ENTRIES SUPPLIED below:
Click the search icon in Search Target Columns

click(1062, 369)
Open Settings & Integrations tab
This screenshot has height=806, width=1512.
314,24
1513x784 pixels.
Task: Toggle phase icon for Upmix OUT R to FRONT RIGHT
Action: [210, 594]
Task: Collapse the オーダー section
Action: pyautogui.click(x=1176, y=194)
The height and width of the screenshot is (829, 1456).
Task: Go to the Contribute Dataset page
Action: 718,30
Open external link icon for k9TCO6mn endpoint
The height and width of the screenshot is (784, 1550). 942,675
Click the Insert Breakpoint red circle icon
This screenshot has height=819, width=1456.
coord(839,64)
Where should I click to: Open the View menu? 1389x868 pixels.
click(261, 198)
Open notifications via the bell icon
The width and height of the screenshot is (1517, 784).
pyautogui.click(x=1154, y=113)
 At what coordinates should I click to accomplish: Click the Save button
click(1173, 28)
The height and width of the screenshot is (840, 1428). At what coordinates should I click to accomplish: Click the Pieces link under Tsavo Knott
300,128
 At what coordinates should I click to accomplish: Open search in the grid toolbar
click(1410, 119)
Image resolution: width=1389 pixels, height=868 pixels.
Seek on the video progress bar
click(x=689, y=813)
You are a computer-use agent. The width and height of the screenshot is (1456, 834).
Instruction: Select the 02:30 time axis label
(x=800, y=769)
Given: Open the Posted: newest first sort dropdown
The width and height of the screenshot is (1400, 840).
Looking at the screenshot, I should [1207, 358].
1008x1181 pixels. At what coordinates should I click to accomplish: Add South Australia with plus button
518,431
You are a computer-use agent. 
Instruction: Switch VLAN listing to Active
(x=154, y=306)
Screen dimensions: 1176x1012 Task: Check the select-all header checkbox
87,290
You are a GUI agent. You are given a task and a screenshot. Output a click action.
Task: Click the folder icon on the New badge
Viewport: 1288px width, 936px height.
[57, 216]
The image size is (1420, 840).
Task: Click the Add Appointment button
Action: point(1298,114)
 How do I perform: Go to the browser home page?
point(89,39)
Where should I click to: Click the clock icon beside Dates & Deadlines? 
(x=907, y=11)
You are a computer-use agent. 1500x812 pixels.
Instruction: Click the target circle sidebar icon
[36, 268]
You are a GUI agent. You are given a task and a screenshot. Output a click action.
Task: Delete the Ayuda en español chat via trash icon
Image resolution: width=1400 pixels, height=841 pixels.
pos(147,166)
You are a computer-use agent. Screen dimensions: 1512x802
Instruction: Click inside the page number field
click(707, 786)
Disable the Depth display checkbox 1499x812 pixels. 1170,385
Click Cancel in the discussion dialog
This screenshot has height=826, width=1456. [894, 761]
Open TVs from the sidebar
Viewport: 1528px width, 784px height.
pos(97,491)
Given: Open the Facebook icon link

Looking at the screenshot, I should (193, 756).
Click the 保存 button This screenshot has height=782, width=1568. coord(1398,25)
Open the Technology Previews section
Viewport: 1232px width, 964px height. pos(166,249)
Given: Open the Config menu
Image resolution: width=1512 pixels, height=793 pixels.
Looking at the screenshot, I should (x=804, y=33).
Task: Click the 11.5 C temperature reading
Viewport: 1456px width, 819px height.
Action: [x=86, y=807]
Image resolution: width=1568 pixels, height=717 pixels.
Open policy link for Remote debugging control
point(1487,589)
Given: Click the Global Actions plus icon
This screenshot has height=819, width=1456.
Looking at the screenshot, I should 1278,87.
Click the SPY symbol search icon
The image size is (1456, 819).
End of ENTRIES SUPPLIED.
## WHAT YOU WILL DO
Your job is to copy all the records exactly.

## EXPECTED ANSWER
Click the search icon in Search Target Columns

click(1062, 369)
Open Settings & Integrations tab
This screenshot has height=806, width=1512.
314,24
1513x784 pixels.
Task: Toggle phase icon for Upmix OUT R to FRONT RIGHT
Action: [210, 594]
Task: Collapse the オーダー section
Action: pyautogui.click(x=1176, y=194)
The height and width of the screenshot is (829, 1456).
Task: Go to the Contribute Dataset page
Action: 718,30
Open external link icon for k9TCO6mn endpoint
The height and width of the screenshot is (784, 1550). 942,675
Click the Insert Breakpoint red circle icon
This screenshot has height=819, width=1456.
coord(839,64)
Where should I click to: Open the View menu? 1389x868 pixels.
click(261, 198)
Open notifications via the bell icon
The width and height of the screenshot is (1517, 784).
pyautogui.click(x=1154, y=113)
 At what coordinates should I click to accomplish: Click the Save button
click(1173, 28)
The height and width of the screenshot is (840, 1428). At what coordinates should I click to accomplish: Click the Pieces link under Tsavo Knott
300,128
 At what coordinates should I click to accomplish: Open search in the grid toolbar
click(1410, 119)
Image resolution: width=1389 pixels, height=868 pixels.
Seek on the video progress bar
click(x=689, y=813)
You are a computer-use agent. The width and height of the screenshot is (1456, 834).
Instruction: Select the 02:30 time axis label
(x=800, y=769)
Given: Open the Posted: newest first sort dropdown
The width and height of the screenshot is (1400, 840).
Looking at the screenshot, I should [1207, 358].
1008x1181 pixels. At what coordinates should I click to accomplish: Add South Australia with plus button
518,431
You are a computer-use agent. 
Instruction: Switch VLAN listing to Active
(x=154, y=306)
Screen dimensions: 1176x1012 Task: Check the select-all header checkbox
87,290
You are a GUI agent. You are given a task and a screenshot. Output a click action.
Task: Click the folder icon on the New badge
Viewport: 1288px width, 936px height.
[57, 216]
The image size is (1420, 840).
Task: Click the Add Appointment button
Action: point(1298,114)
 How do I perform: Go to the browser home page?
point(89,39)
Where should I click to: Click the clock icon beside Dates & Deadlines? 
(x=907, y=11)
You are a computer-use agent. 1500x812 pixels.
Instruction: Click the target circle sidebar icon
[36, 268]
You are a GUI agent. You are given a task and a screenshot. Output a click action.
Task: Delete the Ayuda en español chat via trash icon
Image resolution: width=1400 pixels, height=841 pixels.
pos(147,166)
You are a computer-use agent. Screen dimensions: 1512x802
Instruction: Click inside the page number field
click(707, 786)
Disable the Depth display checkbox 1499x812 pixels. 1170,385
Click Cancel in the discussion dialog
This screenshot has height=826, width=1456. [894, 761]
Open TVs from the sidebar
Viewport: 1528px width, 784px height.
pos(97,491)
Given: Open the Facebook icon link

Looking at the screenshot, I should (193, 756).
Click the 保存 button This screenshot has height=782, width=1568. coord(1398,25)
Open the Technology Previews section
Viewport: 1232px width, 964px height. pos(166,249)
Given: Open the Config menu
Image resolution: width=1512 pixels, height=793 pixels.
Looking at the screenshot, I should (x=804, y=33).
Task: Click the 11.5 C temperature reading
Viewport: 1456px width, 819px height.
Action: [x=86, y=807]
Image resolution: width=1568 pixels, height=717 pixels.
Open policy link for Remote debugging control
point(1487,589)
Given: Click the Global Actions plus icon
This screenshot has height=819, width=1456.
Looking at the screenshot, I should 1278,87.
Click the SPY symbol search icon
The image size is (1456, 819).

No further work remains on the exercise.